As apostas esportivas também não são recentes, elas datam do século XVII. Dois países reivindicam a autoria, a Inglaterra e a França. De concreto, ambos afirmam que essa modalidade de apostas começou a partir das corridas de cavalos. Os franceses, ávidos pela conquista, não perderam tempo e nos ofereceram até uma data específica, uma corrida em 15 de maio de 1651 no Bois de Boulogne. Vai uma fezinha em quem foi o inventor das apostas esportivas? Apesar desse surgimento temporalmente mais longínquo, as apostas em esportes só se generalizaram a partir do século XX.

Contemporaneamente, o boom das apostas esportivas vincula-se intimamente aos avanços da tecnologia interativa e o negócio experimenta um crescimento sem precedentes. No Brasil, que possui uma história mais recente no ramo, milhões de brasileiros, regularmente, fazem suas apostas esportivas on-line e, em 2020, movimentaram aproximadamente 7 bilhões e o setor espera bater a marca de 12 bilhões de reais esse ano.

Segundo uma pesquisa realizada e divulgada pelo UOL, dentro das apostas esportivas, o futebol é o líder absoluto. É interessante perceber que, em 2020, dos 40 times que disputavam as duas principais divisões do futebol nacional, 35 eram patrocinados por sites de apostas esportivas. Diante de números tão robustos e eloquentes, não é surpresa o escândalo sobre a manipulação de resultados, desvendados pela operação Penalidade Máxima.

__SEÇÃO DE DADOS__.

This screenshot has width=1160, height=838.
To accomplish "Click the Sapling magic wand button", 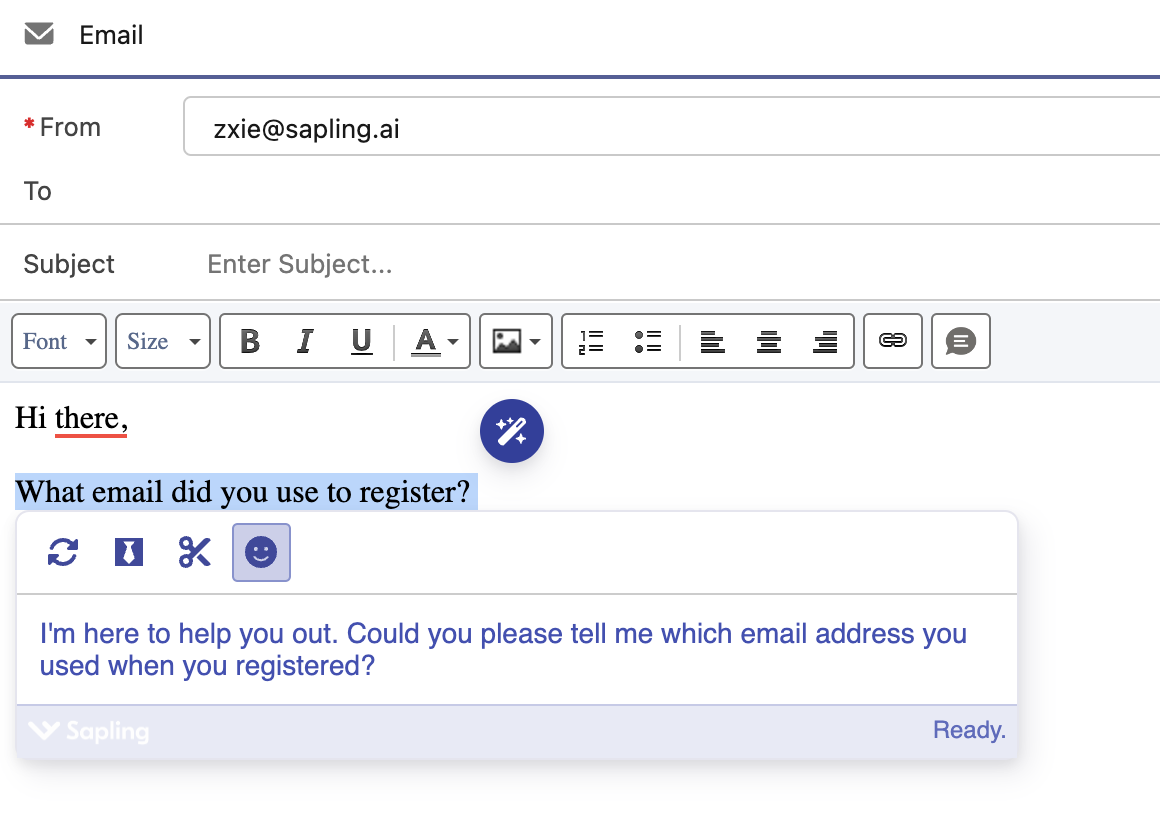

__TAREFAS PROPOSTAS__.
1. Reescreva em forma de lista o parágrafo do texto sobre apostas esportivas que começa com "Segundo uma pesquisa realizada", mantendo seus fatos principais.
2. De acordo com o texto sobre apostas esportivas, em que data e em que local ocorreu a corrida que os franceses apontam como início dessas apostas?

__RESPOSTAS DAS TAREFAS__.
1.
- Segundo pesquisa do UOL, o futebol é o líder absoluto nas apostas esportivas.
- Em 2020, 35 dos 40 times das duas principais divisões do futebol nacional eram patrocinados por sites de apostas esportivas.
- Diante desses números, não surpreende o escândalo de manipulação de resultados revelado pela operação Penalidade Máxima.

2. Em 15 de maio de 1651, no Bois de Boulogne.